3.7: Python Assignment

  • Page ID
    169647
  • Compound vs Substance

    Downloadable Files

    lecture04_Standardization

    • Download the ipynb file and run your Jupyter notebook. 
      • You can use the notebook you created in section 1.5 or  the Jupyter hub at LibreText: https://jupyter.libretexts.org (see your instructor if you do not have access to the hub).   
      • This page is an html version of the above .ipynb file. 
        • If you have questions on this assignment you should use this web page and the hypothes.is annotation to post a question (or comment) to the 2019OLCCStu class group.   Contact your instructor if you do not know how to access the 2019OLCCStu group within the hypothes.is system.

    Required Modules

    • Requests
    • RDKit
    • time
    • PIL (?)
    • IPython.Display

     

     

    Objectives

    • Understand the difference between compounds and substances in PubChem's terminology.
    • Learn how chemical structures are represented in a real world.
    • Understand the disambiguity of name-structure associations.
    • Learn how to draw chemical structures programmatically.

    Note

    To use the python code in this lesson plan, RDKit must be installed on the system.

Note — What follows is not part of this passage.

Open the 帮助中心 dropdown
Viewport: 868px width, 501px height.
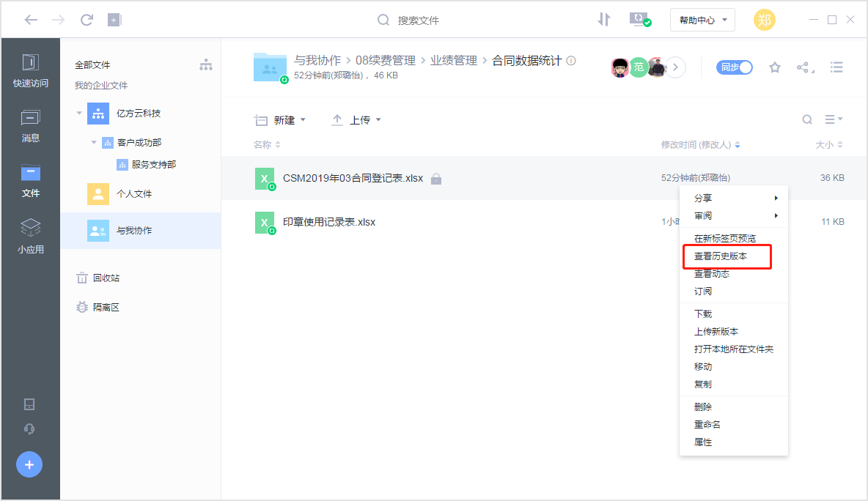702,20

    Many users can simply run the following code in the command prompt to install RDKit. (be sure you are in the OLCC environment of conda)

    conda install -c rdkit rdkit

    Access to the full installation instructions can be found at the following link. https://www.rdkit.org/docs/Install.htm

     

     

    Structure Standardization

     

    PubChem contains more than 200 millions chemical records submitted by hundreds of data contributors. These depositor-provided records are archived in a database called "Substance" and each record in this database is called a substance. The records in the Substance database are highly redundant, because different data contributors may submit information on the same chemical, independently of each other. Therefore, PubChem extracts unique chemical structures from the Substance database through a process called standardization (https://doi.org/10.1186/s13321-018-0293-8). These unique structures are stored in the Compound database and individaual records in this database is called "compounds". To learn more about the PubChem compounds and substances, please read this PubChem Blog post (https://go.usa.gov/xVXct).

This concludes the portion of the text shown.